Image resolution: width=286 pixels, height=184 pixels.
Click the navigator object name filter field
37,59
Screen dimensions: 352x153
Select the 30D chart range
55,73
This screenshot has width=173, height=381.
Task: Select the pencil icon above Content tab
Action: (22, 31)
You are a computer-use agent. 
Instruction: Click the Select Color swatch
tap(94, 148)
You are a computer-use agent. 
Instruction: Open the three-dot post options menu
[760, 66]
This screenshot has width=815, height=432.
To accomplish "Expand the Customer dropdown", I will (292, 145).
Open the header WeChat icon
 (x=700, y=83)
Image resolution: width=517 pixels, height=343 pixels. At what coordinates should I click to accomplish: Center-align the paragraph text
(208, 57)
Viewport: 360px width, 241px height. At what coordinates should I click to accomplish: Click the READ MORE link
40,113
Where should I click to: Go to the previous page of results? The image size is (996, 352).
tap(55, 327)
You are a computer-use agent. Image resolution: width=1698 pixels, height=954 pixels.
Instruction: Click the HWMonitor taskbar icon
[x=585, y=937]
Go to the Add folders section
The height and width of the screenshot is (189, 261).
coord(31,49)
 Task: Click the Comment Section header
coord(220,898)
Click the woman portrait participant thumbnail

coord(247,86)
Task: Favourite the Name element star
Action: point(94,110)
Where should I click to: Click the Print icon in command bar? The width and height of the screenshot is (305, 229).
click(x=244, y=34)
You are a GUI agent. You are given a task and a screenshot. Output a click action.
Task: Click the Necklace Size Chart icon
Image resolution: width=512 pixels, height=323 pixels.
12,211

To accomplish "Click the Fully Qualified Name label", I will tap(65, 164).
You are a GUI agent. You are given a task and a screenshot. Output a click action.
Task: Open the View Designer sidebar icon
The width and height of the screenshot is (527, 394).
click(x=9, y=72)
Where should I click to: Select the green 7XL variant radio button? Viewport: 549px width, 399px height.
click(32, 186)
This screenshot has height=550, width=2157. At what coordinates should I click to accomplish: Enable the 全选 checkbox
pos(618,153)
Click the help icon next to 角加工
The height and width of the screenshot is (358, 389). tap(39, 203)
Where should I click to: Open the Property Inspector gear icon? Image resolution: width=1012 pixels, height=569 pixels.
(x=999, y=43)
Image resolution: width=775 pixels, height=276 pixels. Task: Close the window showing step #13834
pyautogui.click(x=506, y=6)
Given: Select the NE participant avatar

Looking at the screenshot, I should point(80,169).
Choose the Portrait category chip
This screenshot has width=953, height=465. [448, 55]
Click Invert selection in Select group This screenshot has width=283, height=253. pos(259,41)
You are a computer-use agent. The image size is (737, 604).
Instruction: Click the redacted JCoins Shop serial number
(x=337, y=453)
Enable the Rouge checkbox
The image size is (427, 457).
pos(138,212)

--------------------------------------------------

◆ **TASK DETAILS**: From the listing above, copy every line where the string "will" is found.

◆ **RESPONSE TO THE TASK**:
To accomplish "Expand the Customer dropdown", I will (292, 145).
To accomplish "Click the Fully Qualified Name label", I will tap(65, 164).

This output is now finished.